Das während sechs Monaten existierende Hub-Desk in Zürich, das die Verantwortung für den Output der Regionalbüros hatte, sei im ursprünglich geplanten Sinne wieder eingestellt worden, weil die Schichten schlicht und einfach nicht mehr besetzt werden konnten. Grund dafür seien die zahlreichen freiwilligen Abgänge bei Keystone-SDA.
Die Leiterin des Zürcher Hubs, Lucia Theiler, wird das Unternehmen Ende Woche in Richtung SRF verlassen. Auch deshalb werden die Regionalbüros seit Montag wieder aus der Hauptstadt betreut, bestätigten verschiedene Quellen dem Klein Report.

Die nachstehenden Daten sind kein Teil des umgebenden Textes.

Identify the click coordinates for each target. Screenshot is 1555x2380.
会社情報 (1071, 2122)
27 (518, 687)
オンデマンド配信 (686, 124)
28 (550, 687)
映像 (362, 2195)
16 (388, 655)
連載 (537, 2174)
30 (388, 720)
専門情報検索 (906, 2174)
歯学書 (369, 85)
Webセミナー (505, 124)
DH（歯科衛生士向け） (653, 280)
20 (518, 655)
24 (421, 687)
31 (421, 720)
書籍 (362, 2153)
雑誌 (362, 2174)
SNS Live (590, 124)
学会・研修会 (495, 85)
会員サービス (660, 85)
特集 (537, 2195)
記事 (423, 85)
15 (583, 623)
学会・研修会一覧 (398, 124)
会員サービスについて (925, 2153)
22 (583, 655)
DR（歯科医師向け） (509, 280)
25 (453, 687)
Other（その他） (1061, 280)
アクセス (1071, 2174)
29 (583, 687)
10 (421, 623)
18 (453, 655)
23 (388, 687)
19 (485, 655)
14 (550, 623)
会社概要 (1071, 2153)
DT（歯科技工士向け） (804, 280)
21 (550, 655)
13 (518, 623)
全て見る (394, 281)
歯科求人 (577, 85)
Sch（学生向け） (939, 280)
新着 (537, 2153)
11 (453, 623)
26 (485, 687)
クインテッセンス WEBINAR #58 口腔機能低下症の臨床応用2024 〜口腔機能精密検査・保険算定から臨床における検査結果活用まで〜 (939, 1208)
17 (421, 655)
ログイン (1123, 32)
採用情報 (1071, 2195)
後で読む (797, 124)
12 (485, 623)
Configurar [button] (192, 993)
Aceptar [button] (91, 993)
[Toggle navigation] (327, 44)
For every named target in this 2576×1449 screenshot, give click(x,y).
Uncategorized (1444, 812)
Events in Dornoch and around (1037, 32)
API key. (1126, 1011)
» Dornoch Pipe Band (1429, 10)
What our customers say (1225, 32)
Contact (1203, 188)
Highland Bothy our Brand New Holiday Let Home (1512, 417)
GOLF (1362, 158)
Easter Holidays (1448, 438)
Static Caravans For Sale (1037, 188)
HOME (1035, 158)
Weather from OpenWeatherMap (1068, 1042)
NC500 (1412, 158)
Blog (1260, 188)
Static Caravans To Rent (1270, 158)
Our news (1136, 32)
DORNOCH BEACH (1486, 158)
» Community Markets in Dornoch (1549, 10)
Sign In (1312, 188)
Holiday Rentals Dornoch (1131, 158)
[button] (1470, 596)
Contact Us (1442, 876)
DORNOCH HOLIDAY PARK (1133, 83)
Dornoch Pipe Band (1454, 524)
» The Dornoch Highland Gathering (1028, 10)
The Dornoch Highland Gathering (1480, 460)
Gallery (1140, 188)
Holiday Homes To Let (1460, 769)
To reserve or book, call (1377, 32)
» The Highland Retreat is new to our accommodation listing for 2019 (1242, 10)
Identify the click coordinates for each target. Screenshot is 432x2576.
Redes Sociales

Zu den zahlreichen freiwilligen Abgängen seit Anfang Jahr, welche offenbar zu dieser organisatorischen Anpassung geführt haben, will man von Unternehmensseite nichts sagen. «Diese Frage kommentieren wir nicht», heisst es abblockend, genauso wie auf eine Reihe weiterer Fragen des Klein Reports.
Nach Informationen des Klein Reports sind es unterdessen - über alles gesehen - fast dreissig freiwillige Abgänge seit der Fusion im Januar. In den meisten Fällen würden diese Stellen nicht mehr neu besetzt.
Die nebulöse Kommunikation ist nicht weiter überraschend. Aus inneren Kreisen der Agentur heisst es, dass Geschäftsleitung und Verwaltungsrat von Keystone-SDA einen Befehl zur Informationsverweigerung erteilt hätten. Mehr als PR-Phrasen und Mitteilungen über einen gelungenen Einsatz von Textroboter «Lena» gibt es von offizieller Seite nicht.